Inadequate land laws to record and acquire land for development have been the cause of delay to the development of oil palm in Aluta and East Fataleka lands.

This explanation was provided by the Permanent Secretary special projects, Francis Lomo, in a press conference held with the local media.

The PS told the media that the Land Recording Act of 1994 is inadequate to provide a proper legal cover to acquire land in Auluta. Although the recording done by Alex Rukia is said to be done under the Act, the Act failed to go further than that.

"We are engaging a private lawyer to draft a subsidiary regulation, which has already being gazetted. The delay in moving the project forward is related to this piece of legislation."

However, Mr. Lomo said while waiting for the subsidiary regulation to be gazetted, the ministry went ahead to acquire the land using the acquisition provision provided under the Land and Titles Act of 1969.

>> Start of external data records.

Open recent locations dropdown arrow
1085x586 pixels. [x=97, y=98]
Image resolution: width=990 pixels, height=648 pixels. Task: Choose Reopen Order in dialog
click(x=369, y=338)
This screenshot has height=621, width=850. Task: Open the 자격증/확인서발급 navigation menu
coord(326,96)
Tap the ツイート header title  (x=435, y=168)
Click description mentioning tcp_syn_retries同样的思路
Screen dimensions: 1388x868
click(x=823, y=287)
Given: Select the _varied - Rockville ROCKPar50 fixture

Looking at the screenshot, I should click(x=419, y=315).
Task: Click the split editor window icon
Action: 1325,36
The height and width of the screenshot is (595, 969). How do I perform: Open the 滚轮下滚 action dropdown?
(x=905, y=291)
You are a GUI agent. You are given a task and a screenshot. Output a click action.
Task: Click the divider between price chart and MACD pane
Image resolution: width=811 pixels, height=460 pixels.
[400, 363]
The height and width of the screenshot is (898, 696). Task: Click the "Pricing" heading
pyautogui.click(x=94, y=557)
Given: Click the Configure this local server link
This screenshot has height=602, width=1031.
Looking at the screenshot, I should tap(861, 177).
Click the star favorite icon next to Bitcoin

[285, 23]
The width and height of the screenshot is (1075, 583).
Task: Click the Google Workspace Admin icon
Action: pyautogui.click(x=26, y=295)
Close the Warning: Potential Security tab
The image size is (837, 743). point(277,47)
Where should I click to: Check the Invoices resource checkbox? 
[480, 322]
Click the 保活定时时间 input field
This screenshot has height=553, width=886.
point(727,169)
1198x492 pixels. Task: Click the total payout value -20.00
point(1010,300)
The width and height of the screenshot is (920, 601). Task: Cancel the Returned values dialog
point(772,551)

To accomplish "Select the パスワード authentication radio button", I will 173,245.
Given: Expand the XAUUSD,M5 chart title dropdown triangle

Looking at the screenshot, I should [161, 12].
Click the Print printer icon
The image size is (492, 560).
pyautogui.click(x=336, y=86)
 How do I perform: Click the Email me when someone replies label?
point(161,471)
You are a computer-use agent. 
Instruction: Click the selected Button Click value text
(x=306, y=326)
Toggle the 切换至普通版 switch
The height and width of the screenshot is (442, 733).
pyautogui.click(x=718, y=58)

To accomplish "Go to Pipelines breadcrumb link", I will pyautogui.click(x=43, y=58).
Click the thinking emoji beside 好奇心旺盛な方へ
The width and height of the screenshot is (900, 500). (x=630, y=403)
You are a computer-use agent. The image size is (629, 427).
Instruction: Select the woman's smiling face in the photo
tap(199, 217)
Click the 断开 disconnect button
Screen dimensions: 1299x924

He said landowners should not worry about the government using this provision because, once the national government acquires the land, it will then immediately transfer the Perpetual Estate Title back to the landowners. This is the first of its kind.

The arrangement is that the landowners will engage in a leasing agreement with the government. Landowners will lease their land to the government; the government will then sublease the land to the developer.

According to Mr. Lomo, the arrangement is not catered for under the current legislation. That is why the subsidiary is important to provide protection for any action the government and the landowners may come up with.